─── Input material
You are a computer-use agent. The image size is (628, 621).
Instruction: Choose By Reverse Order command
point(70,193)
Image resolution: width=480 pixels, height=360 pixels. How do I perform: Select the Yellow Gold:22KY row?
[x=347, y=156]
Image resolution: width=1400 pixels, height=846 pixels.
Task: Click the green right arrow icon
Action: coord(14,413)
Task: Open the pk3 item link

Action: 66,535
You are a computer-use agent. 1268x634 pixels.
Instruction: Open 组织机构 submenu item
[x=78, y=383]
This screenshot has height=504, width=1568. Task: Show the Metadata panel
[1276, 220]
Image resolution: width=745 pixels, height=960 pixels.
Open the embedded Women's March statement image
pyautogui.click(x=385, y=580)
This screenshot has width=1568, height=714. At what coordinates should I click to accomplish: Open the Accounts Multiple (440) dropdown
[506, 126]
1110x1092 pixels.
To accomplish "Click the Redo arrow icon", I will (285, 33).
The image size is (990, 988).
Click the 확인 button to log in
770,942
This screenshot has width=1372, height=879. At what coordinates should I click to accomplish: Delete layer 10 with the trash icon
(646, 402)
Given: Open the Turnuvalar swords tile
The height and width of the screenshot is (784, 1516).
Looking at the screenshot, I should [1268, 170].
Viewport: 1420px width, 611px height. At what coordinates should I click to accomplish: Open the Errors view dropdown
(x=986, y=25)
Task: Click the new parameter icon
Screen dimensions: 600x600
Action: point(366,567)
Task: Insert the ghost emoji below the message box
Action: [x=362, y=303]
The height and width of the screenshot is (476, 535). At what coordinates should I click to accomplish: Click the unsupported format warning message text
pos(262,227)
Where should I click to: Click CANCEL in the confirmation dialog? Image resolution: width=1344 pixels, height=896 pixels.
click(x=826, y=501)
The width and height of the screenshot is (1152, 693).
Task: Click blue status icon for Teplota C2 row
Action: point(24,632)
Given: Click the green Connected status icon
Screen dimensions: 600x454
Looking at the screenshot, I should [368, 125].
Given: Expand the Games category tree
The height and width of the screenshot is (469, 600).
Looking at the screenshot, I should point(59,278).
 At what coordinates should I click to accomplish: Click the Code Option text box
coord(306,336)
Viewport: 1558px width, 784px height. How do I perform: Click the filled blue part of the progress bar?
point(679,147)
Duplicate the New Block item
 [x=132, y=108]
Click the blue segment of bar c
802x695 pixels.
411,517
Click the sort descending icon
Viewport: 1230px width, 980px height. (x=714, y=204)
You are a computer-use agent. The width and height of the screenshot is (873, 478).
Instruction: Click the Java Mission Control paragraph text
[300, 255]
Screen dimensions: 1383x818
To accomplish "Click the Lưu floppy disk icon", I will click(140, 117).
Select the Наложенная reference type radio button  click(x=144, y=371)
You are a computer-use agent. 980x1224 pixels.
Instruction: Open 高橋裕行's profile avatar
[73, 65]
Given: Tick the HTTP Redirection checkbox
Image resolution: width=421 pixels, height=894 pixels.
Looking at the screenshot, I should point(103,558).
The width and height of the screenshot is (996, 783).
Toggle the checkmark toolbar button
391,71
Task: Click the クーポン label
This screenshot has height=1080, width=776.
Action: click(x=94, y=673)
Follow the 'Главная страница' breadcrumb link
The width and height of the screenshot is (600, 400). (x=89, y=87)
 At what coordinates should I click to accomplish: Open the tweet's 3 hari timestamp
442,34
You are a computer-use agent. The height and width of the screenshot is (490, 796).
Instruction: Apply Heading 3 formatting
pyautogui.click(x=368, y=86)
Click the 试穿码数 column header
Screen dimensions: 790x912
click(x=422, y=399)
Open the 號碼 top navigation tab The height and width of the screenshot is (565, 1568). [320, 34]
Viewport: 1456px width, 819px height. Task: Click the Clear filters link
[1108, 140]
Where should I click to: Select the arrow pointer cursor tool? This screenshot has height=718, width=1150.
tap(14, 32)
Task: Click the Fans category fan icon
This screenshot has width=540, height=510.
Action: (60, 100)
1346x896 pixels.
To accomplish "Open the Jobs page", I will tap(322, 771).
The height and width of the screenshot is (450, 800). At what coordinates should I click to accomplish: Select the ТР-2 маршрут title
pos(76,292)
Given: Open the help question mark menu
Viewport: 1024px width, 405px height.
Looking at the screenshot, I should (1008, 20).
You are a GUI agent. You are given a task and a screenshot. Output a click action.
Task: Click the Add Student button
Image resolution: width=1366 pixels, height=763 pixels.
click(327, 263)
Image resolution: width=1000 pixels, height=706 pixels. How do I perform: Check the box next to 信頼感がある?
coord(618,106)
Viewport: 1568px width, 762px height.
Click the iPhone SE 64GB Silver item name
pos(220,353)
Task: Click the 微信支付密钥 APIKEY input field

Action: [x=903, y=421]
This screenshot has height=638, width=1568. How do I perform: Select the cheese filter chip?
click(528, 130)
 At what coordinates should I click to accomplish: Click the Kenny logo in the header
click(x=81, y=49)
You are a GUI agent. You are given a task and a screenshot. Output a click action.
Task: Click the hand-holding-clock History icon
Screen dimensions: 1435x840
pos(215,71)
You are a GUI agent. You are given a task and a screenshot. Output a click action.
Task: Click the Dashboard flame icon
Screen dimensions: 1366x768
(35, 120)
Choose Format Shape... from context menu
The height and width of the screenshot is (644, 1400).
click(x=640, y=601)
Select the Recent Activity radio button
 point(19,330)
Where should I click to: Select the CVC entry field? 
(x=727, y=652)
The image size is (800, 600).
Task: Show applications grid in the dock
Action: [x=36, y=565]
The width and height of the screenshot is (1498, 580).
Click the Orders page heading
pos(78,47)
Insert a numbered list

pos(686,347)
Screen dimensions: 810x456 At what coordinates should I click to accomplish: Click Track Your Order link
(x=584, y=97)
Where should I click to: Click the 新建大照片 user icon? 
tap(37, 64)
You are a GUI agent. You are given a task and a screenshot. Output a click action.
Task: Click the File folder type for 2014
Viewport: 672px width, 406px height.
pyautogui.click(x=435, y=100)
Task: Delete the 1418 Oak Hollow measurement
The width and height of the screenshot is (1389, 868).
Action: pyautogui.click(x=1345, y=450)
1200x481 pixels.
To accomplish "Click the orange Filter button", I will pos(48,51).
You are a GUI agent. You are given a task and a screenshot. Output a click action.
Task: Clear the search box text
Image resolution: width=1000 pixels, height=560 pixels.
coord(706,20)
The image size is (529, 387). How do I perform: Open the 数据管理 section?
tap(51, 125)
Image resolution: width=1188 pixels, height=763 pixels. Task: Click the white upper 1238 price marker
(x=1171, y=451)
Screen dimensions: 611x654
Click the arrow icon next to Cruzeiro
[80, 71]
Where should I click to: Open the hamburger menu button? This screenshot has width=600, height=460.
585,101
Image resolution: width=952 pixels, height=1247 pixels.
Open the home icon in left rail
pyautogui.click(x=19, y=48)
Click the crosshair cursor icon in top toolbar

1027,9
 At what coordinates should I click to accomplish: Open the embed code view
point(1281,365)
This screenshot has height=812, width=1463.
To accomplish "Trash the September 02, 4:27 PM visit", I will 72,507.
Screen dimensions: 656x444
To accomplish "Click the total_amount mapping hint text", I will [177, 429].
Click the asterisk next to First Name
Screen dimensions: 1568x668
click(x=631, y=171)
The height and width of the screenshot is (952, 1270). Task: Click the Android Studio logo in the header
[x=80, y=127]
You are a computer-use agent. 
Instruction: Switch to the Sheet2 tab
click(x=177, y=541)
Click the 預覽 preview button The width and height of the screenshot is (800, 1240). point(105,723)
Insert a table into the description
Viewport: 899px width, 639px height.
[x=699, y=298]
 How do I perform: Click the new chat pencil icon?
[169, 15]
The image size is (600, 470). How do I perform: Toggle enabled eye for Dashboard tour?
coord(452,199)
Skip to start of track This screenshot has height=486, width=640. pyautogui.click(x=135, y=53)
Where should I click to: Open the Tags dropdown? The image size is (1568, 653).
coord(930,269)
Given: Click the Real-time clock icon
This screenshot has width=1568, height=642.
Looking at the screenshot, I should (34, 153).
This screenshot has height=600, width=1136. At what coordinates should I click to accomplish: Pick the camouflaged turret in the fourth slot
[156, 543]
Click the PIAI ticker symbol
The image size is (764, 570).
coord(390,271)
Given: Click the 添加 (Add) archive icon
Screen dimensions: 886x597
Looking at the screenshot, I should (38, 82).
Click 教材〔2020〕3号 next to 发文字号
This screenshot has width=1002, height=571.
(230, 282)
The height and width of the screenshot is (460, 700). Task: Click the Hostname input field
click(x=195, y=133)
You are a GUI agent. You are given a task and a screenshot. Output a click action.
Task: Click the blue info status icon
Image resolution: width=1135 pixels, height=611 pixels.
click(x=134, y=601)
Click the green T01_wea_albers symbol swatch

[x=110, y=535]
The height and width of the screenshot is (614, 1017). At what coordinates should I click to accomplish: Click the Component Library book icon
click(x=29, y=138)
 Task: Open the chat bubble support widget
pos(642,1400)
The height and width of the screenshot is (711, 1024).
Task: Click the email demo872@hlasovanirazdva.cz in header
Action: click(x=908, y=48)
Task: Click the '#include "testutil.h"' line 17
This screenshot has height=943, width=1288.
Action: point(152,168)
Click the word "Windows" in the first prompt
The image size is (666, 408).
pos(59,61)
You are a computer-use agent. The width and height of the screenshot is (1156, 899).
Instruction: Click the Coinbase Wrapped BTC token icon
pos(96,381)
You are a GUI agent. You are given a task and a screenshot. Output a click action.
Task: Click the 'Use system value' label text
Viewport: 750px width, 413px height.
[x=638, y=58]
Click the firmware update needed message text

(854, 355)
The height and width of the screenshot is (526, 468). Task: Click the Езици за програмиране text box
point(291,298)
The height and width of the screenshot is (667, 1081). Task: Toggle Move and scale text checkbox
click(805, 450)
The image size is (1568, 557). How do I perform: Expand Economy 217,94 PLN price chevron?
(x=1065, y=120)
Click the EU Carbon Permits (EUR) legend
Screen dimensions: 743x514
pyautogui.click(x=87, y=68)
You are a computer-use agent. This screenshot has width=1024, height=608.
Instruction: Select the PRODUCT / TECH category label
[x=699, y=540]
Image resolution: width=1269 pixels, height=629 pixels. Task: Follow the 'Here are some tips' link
──────
State in a single number how many lines in the data include the word "type".

2